An analysis of whether there was sufficient evidence to support a conviction for possession of a controlled substance should begin with whether there was actual possession of the controlled substance under section 195.010(38). “A person has actual possession if he [or she] has the substance on his or her person or within easy reach and convenient control.” Sec. 195.010(38). If yes, then the reviewing court should determine if the person had “knowledge of the presence and nature of [the] substance.” Id. Absent an admission, whether the person had knowledge of the presence and nature of the substance will be based on circumstantial evidence alone. It is difficult to envision a circumstance when knowledge of the presence and nature of the substance will not follow from actual possession based on the requirements for actual possession. In other words, if a substance is within a person's easy reach and convenient control, there is likely strong circumstantial evidence the person had knowledge of the presence and nature of the substance based on the person's proximity to and ability to access the substance.[ ] Assuming there is actual possession under section 195.010(38), the person still must have acted “knowingly” under section 556.061(31). As with whether the person had “knowledge of the presence and nature of [the] substance,” whether the person acted “knowingly” will almost always be based on circumstantial evidence, and it is again difficult to envision a circumstance when “knowingly” will not follow based on the requirements for actual possession.
․.
[K]nowledge almost always will be based on circumstantial evidence alone, whether possession is actual or constructive. Possession, too, almost always will be based on circumstantial evidence. “Possession and knowledge may be proved by circumstantial evidence.” [State v.]Zetina-Torres, 482 S.W.3d [801, 807 (Mo. banc 2016), overruled in part on other grounds by Eggleston, 728 S.W.3d at 439].
Id. at 439-41 (footnote omitted) (all statutory references are to RSMo Cum.Supp. 2020).

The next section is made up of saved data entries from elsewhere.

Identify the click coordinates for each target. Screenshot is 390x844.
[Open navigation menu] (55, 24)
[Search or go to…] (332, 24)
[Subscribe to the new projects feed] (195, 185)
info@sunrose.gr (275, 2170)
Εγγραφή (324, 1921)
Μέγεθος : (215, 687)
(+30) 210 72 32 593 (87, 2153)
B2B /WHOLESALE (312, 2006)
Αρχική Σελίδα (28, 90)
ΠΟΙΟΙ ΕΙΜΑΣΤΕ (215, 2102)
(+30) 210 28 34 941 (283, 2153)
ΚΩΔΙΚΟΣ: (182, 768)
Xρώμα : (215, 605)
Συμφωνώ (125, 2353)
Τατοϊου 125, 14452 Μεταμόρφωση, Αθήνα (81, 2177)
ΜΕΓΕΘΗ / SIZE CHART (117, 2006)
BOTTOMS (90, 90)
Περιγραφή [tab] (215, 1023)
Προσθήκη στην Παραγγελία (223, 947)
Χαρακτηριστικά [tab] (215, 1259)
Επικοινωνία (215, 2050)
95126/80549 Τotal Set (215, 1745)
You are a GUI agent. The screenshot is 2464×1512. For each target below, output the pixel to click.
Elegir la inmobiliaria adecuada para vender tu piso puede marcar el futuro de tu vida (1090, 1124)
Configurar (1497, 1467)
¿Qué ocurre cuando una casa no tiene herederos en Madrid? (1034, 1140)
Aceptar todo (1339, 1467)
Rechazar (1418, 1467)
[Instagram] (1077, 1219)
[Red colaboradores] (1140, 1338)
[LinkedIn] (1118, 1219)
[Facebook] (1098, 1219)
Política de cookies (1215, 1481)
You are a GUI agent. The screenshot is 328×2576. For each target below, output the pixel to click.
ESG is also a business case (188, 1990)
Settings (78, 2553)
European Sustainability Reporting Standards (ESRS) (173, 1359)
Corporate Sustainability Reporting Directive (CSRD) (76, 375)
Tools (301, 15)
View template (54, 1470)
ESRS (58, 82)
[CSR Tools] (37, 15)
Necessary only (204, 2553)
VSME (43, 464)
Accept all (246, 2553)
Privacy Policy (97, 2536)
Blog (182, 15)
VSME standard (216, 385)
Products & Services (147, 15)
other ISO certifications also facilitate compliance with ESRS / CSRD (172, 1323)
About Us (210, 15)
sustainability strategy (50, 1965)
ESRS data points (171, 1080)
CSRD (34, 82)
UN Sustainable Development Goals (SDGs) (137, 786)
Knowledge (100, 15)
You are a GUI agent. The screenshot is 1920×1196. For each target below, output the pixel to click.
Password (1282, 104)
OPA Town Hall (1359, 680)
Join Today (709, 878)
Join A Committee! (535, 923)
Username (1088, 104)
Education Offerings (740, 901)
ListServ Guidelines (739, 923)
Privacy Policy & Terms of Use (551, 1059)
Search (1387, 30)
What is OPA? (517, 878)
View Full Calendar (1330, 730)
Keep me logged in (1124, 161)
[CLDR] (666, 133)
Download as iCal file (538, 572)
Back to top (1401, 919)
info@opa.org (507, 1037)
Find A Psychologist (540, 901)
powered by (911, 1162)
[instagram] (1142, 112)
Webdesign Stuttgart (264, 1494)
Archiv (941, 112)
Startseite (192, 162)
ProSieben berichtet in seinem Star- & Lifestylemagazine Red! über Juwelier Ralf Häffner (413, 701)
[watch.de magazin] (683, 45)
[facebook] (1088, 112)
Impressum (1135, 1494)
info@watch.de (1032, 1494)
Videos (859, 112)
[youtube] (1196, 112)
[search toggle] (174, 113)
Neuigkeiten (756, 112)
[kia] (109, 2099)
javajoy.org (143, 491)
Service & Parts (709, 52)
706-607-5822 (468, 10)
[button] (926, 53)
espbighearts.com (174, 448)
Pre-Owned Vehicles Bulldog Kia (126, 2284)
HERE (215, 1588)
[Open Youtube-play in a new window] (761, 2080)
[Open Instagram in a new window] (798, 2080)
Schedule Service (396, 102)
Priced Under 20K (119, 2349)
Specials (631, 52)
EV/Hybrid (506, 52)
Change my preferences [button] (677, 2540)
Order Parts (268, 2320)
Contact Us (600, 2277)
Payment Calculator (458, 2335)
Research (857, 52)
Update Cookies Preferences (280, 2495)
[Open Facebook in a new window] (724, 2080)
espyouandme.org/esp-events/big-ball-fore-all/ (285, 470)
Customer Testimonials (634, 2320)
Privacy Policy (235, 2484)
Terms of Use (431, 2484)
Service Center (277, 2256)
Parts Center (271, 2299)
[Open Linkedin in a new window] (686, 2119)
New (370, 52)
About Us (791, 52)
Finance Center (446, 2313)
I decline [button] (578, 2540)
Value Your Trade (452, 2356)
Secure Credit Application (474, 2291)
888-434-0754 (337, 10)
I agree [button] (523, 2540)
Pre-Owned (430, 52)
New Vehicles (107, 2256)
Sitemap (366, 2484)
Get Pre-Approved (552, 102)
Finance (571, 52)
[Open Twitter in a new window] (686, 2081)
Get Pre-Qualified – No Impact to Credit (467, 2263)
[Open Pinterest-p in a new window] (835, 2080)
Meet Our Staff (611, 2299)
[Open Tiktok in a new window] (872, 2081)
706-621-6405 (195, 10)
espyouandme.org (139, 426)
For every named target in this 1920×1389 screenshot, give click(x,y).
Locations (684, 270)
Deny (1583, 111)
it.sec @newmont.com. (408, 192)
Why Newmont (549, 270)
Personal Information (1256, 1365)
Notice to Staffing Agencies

Although not required, a court may use what our courts refer to as Stover factors “to guide its analysis of whether there is sufficient record evidence a person knowingly possessed a controlled substance.”3 Id. at 441-42. Stover factors relevant to this case include (1) “[t]he presence of the defendant's personal belongings in close proximity to the drugs;” (2) “[m]aking false statements in an attempt to deceive the police;” and (3) “[o]ther conduct and statements made by the accused[.]” Id. (quoting Stover, 388 S.W.3d at 147). This Court has also determined that attempted concealment of illicit materials also supports a finding of knowing possession thereof. See State v. Welch, 603 S.W.3d 745, 749 (Mo. App. S.D. 2020) (where this Court determined that a defendant's attempted concealment or disposal of an illicit substance, following an officer knocking on the door of the portable bathroom that the defendant was occupying, was consistent with the defendant having knowledge of the illicit nature of the substance and his efforts to not be caught with it).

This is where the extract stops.